If users choose intelligent investment system, they must complete the evaluation of personal age, financial status, loan experience, risk preference and risk tolerance according to the system requirements, so that the system can make accurate risk assessment for users through various data and match appropriate assets for users.
Risk assessment questionnaire
A qualified questionnaire covers the lender's loan planning, loan experience, risk awareness level and risk sensitivity, considers a lender's subjective risk preference through multiple dimensions, and then uses the data accumulated on the platform to polish the lender's objective strength evaluation model through machine learning. The combination of the two can complete the fine and accurate user risk portrait of the lender.
Portrait of users after risk assessment
After the lender conducts a questionnaire survey, the system will make a risk assessment through the answers selected by the lender, and provide accurate suggestions for the participants on the types of risk tolerance as a reference.

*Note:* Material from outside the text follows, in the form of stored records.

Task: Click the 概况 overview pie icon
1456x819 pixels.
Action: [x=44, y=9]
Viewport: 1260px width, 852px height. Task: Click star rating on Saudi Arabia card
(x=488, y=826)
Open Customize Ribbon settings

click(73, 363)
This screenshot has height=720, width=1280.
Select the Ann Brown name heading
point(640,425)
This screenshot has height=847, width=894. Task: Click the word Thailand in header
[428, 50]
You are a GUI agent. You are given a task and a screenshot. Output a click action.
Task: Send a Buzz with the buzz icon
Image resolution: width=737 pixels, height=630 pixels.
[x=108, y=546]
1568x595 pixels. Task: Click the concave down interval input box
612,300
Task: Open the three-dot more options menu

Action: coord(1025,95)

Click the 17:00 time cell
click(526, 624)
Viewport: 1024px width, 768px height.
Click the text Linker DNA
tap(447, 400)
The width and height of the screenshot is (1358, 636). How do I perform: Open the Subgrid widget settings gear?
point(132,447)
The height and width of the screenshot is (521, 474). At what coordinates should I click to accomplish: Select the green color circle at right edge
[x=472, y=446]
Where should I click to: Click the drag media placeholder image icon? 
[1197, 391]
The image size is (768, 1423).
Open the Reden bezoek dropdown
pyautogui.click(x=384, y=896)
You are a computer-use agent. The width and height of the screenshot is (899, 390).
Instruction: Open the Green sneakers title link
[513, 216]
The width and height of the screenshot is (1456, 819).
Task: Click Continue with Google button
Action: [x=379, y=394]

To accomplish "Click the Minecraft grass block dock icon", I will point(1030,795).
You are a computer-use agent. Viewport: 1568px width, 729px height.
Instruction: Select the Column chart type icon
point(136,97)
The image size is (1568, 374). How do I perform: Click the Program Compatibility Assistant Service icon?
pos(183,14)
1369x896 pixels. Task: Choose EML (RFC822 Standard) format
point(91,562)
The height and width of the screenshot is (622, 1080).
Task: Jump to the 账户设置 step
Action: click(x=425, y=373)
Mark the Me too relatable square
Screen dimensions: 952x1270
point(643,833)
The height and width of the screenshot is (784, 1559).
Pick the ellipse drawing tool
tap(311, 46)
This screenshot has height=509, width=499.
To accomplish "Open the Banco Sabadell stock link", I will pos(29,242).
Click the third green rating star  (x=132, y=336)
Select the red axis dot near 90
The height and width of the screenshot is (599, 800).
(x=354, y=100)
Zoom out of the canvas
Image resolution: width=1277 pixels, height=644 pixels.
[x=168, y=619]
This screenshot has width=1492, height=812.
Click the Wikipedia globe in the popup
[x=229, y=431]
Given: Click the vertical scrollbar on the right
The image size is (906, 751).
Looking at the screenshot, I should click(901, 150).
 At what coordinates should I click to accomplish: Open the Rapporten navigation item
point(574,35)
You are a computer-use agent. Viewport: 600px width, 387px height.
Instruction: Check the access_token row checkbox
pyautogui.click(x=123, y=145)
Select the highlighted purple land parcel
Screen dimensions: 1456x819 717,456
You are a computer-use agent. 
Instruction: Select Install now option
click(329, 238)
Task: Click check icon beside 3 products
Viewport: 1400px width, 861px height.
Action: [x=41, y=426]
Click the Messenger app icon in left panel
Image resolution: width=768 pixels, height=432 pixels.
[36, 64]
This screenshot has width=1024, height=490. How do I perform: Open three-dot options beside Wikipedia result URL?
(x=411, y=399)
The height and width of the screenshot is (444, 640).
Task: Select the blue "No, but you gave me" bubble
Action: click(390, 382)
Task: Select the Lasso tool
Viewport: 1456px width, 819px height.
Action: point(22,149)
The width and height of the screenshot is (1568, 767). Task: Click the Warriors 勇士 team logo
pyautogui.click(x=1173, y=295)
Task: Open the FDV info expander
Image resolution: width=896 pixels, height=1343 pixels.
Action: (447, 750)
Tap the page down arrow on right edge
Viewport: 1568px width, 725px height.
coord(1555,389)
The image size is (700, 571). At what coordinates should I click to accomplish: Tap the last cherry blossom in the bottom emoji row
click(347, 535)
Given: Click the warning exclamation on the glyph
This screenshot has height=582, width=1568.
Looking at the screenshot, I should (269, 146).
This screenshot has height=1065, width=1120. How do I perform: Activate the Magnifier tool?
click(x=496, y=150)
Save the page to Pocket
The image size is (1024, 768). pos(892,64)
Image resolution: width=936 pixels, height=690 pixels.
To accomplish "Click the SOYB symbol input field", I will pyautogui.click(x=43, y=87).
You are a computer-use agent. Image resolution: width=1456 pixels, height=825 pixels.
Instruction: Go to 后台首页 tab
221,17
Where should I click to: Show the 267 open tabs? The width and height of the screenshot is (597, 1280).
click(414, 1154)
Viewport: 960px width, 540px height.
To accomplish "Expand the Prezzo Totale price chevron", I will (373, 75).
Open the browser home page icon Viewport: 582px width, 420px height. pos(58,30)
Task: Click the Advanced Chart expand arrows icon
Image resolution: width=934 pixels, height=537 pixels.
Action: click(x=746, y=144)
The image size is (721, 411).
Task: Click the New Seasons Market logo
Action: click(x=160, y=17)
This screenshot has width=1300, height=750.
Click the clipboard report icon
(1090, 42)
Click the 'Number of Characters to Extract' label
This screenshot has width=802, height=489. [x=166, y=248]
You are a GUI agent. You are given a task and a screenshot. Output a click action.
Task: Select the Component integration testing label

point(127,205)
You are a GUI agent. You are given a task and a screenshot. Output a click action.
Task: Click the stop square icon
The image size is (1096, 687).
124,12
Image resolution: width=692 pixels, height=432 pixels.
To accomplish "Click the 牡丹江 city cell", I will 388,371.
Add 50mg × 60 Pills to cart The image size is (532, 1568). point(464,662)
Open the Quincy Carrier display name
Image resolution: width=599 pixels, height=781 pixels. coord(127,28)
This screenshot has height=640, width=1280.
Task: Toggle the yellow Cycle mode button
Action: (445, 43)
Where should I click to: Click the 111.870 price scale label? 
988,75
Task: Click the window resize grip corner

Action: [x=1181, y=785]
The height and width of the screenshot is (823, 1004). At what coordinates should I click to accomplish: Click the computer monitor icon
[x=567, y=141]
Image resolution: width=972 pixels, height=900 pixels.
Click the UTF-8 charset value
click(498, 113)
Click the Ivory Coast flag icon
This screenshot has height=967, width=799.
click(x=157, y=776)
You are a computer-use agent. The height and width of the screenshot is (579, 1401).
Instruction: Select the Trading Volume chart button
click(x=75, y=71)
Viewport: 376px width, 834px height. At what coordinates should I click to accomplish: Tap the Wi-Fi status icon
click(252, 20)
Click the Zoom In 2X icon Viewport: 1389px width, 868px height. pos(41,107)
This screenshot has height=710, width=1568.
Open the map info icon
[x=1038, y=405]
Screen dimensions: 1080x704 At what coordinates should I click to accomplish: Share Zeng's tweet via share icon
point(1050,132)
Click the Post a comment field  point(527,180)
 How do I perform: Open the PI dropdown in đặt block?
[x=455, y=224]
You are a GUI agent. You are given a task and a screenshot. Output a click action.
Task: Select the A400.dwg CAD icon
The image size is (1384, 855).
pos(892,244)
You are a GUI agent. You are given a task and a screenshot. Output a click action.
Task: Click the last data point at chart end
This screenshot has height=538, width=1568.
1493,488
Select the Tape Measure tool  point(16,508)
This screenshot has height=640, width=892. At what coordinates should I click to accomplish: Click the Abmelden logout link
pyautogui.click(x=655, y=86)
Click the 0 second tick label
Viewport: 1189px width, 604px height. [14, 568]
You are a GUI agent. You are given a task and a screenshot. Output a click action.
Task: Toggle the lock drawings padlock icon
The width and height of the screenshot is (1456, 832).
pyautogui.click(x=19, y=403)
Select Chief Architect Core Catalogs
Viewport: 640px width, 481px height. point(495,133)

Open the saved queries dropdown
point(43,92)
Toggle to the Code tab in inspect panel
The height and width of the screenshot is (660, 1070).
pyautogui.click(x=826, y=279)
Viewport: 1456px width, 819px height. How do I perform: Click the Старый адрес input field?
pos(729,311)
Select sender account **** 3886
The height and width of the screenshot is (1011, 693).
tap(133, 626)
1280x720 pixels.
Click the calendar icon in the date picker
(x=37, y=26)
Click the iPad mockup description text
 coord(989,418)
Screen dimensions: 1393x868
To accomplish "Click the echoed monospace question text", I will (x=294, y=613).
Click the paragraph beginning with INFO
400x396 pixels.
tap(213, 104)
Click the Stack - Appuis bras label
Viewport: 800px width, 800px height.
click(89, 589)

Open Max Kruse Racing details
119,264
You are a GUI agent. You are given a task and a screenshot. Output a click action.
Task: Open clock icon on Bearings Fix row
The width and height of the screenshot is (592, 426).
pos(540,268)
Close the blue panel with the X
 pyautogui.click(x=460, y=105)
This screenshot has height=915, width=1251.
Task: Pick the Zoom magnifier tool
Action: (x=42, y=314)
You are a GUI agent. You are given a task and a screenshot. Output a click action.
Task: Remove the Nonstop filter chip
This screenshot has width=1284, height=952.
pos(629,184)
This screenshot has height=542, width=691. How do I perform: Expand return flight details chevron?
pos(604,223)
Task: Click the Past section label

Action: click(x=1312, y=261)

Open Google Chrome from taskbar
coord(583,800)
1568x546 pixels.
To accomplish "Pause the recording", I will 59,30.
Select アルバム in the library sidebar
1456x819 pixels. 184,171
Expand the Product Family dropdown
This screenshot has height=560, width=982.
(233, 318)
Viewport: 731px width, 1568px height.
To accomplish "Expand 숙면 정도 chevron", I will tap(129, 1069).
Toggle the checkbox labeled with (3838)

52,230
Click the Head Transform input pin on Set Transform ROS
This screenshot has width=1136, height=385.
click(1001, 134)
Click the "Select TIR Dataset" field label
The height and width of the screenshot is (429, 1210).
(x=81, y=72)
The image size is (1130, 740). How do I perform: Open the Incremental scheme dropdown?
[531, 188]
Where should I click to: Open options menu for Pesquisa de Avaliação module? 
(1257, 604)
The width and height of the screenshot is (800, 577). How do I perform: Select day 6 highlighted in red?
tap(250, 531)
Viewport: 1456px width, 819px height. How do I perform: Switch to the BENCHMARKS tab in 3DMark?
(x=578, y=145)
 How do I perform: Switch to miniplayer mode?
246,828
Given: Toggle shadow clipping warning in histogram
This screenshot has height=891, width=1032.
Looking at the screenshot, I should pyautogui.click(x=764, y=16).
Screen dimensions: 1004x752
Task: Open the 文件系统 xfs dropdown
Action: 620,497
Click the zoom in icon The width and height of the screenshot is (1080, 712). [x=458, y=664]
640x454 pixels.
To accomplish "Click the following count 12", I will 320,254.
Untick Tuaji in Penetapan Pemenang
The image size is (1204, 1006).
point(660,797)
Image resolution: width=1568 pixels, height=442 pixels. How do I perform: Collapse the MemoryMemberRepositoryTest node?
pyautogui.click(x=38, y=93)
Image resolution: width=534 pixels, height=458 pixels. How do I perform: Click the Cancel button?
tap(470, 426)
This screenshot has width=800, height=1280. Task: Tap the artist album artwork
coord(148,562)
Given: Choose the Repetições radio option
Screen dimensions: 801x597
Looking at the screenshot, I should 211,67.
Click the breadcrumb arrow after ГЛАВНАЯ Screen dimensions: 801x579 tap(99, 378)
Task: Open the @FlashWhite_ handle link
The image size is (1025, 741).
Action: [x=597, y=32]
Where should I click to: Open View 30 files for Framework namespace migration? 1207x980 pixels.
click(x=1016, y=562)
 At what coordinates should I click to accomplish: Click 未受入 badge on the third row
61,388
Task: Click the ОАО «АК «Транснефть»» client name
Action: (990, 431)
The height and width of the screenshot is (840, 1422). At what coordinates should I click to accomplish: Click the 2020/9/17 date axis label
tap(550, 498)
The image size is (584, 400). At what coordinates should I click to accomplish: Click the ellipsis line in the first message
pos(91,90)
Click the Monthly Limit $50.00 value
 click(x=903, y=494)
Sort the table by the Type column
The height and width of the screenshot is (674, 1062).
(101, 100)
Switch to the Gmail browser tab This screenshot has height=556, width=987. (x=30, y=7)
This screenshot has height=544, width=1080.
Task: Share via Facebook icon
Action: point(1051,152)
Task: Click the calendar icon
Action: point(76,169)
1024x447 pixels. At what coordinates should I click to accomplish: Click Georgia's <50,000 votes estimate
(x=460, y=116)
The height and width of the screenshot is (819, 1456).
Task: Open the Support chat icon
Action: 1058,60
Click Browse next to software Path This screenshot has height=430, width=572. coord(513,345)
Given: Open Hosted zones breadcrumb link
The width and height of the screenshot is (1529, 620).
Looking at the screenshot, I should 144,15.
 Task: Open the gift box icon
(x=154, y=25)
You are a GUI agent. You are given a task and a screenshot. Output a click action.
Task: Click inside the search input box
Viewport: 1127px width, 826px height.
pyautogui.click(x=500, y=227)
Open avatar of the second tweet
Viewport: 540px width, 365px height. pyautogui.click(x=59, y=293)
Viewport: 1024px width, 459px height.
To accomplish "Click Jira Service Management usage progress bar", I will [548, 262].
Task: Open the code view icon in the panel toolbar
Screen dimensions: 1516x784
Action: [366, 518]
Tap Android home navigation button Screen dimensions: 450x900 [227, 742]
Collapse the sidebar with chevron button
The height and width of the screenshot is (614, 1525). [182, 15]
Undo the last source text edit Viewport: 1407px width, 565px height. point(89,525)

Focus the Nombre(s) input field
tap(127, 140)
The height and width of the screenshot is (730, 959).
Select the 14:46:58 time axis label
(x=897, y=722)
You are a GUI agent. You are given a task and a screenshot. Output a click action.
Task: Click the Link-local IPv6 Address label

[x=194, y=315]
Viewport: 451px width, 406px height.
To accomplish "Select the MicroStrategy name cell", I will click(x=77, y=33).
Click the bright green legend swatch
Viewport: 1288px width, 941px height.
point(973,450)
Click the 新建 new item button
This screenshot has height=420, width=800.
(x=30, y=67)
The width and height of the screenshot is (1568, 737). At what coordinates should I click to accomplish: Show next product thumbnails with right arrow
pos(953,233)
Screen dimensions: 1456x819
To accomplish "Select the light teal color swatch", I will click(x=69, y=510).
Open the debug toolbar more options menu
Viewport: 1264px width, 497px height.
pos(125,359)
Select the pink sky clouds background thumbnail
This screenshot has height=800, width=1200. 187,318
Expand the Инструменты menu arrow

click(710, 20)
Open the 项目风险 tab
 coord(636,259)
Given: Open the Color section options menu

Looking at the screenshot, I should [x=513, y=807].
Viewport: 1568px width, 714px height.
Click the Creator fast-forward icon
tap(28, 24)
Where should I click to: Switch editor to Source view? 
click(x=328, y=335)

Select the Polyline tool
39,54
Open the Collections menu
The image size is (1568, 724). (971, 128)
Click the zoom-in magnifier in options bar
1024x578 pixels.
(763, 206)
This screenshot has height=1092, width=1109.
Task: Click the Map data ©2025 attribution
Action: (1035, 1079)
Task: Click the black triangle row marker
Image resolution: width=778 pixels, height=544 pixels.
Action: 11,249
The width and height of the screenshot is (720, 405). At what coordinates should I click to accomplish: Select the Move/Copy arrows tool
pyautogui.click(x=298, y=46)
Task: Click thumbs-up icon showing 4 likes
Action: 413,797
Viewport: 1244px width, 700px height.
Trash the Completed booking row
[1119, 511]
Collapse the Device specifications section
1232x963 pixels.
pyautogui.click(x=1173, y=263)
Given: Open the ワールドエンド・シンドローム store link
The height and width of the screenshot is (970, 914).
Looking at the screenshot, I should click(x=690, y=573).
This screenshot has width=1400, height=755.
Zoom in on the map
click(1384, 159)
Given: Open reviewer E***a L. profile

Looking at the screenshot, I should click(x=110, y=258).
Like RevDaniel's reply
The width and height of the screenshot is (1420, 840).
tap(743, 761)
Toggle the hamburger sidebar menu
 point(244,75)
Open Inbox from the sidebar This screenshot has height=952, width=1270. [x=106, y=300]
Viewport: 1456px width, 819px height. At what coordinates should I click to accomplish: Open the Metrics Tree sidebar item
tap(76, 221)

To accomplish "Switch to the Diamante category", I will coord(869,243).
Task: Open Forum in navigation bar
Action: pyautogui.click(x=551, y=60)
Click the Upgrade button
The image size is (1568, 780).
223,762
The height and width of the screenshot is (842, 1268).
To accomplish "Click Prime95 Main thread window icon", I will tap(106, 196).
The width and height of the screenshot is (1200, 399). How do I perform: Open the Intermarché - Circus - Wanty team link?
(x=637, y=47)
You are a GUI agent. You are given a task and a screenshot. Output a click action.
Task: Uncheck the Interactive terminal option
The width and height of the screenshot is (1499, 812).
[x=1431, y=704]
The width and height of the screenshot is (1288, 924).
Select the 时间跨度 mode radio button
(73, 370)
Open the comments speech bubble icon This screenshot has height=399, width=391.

Risk tolerance types and suggestions
Customers with different risk tolerance correspond to assets with different risk levels. Through the risk assessment of lenders, platform lenders can have a clear and correct understanding of their risk tolerance, and then make lending decisions. Therefore, it is particularly important to choose a good product. Just like Honglibao, Dehong's financial intelligent investment system, based on big data analysis and quantitative financial model, according to the requirements of lenders' risk tolerance level and style preference, using theoretical models such as intelligent algorithm combination optimization, it automatically provides users with risk lending strategies, matches corresponding creditor's rights, and allows lenders to obtain fixed-term lending returns through creditor's rights transfer. Then, among the platforms developed with technology and finance as the leading forces, p2p online lending platforms tend to be in the forefront.